Volvox, une algue verte coloniale
Une algue d’eau douce composée de plusieurs cellules
Le genre Volvox regroupe des algues vertes appartenant aux Chlorobiontes, ensemble qui comprend, en plus des Algues vertes, la plupart des plantes terrestres (Embryophytes).
Algues d’eau douce (voir ci-dessous), elles forment des colonies sphériques de plusieurs centaines à plusieurs milliers de cellules, qui sont individuellement analogues à Chlamydomonas sp.
On trouve cependant deux types cellulaires haploïdes différents au sein de ces colonies : des cellules somatiques et des cellules reproductrices, un peu plus grosses, appelées gonidies.

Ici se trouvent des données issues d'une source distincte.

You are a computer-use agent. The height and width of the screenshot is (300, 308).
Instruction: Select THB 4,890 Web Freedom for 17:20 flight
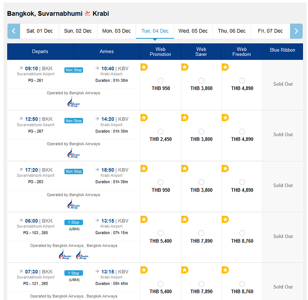(242, 182)
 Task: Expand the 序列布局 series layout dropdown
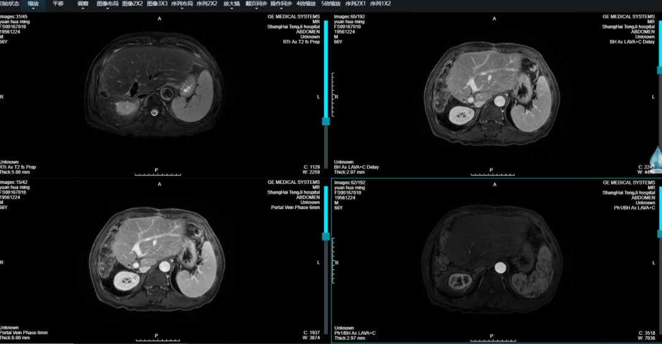click(182, 4)
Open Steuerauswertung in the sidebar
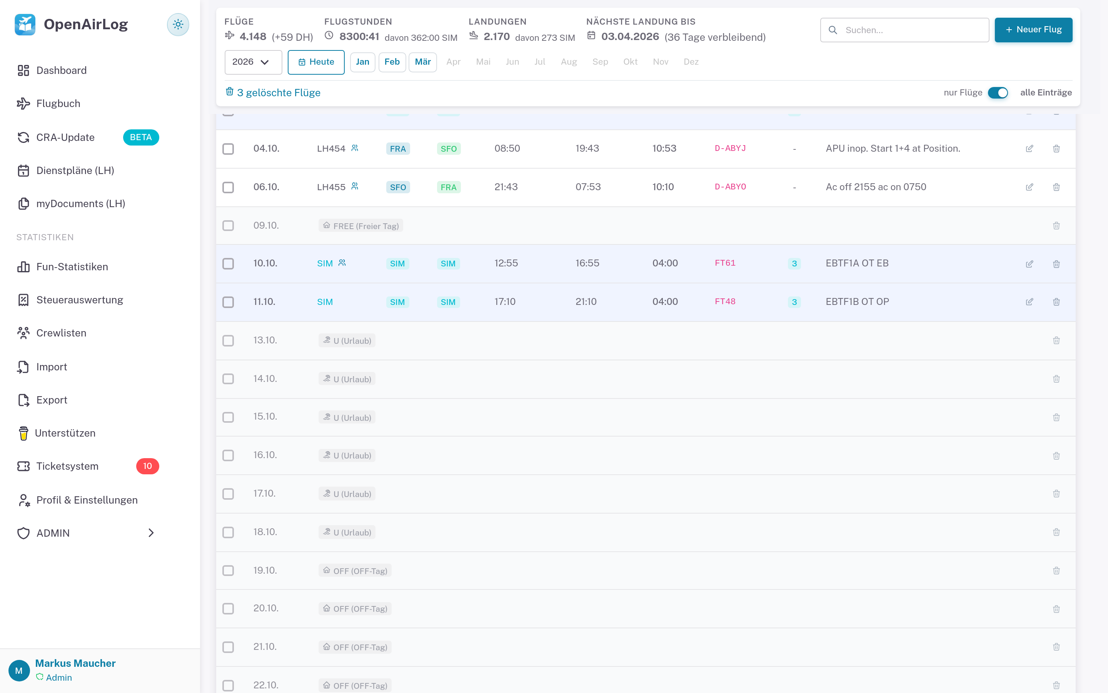This screenshot has width=1108, height=693. coord(80,300)
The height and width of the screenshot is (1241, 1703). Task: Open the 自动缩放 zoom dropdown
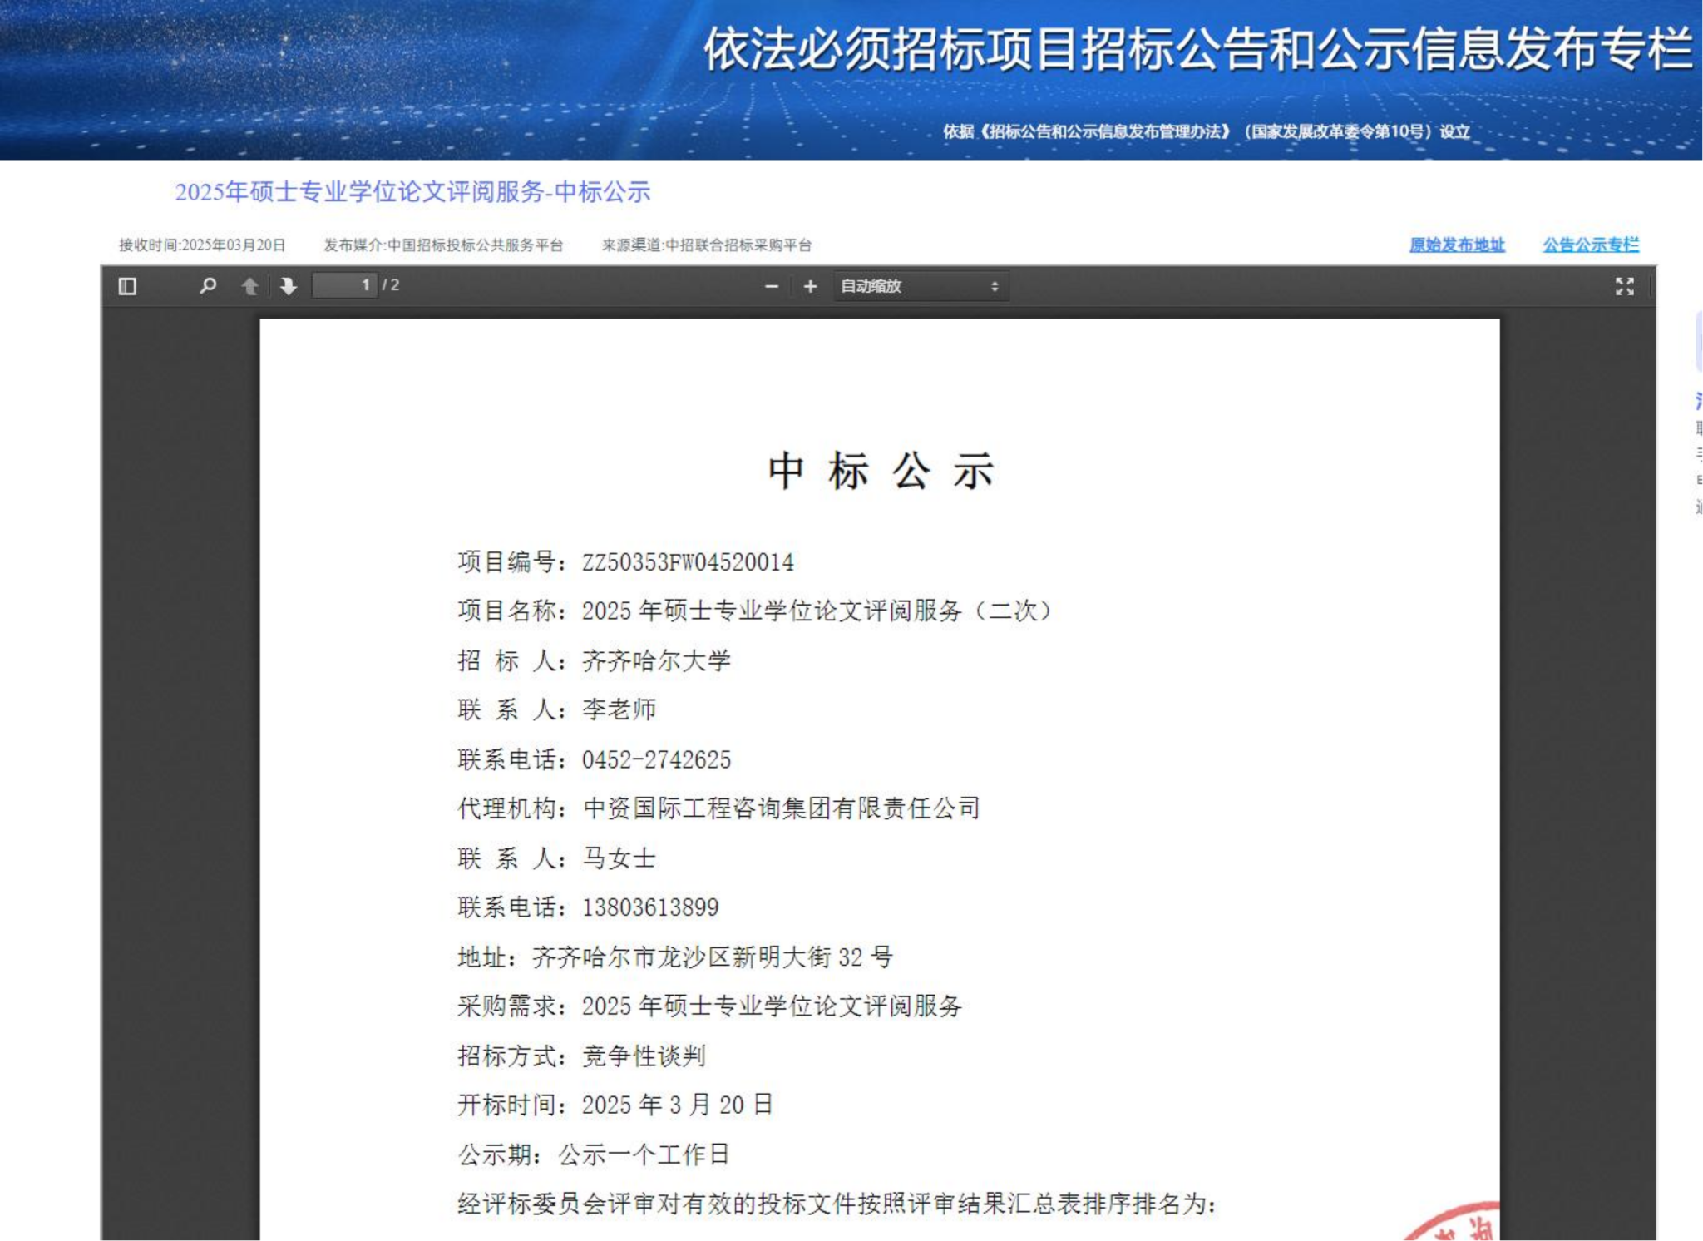tap(920, 286)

Le thalle qu’elles forment est un archéthalle, la catégorie de thalle dont la structure est la plus simple. Chez Volvox, cet archéthalle est un cénobe (ou cœnobe), ce qui signifie littéralement « vivre ensemble ».
Toutes les cellules sont situées à la périphérie de la sphère, le centre étant constitué d’un gel mucilagineux produit par les cellules elles-mêmes. Les gonidies, bien que situées en périphérie comme les cellules somatiques, sont légèrement en retrait, décalées vers l’intérieur de la sphère. Les cellules résultant des divisions de ces gonidies s’accumulent à l’intérieur de la sphère (voir figure ci-dessous).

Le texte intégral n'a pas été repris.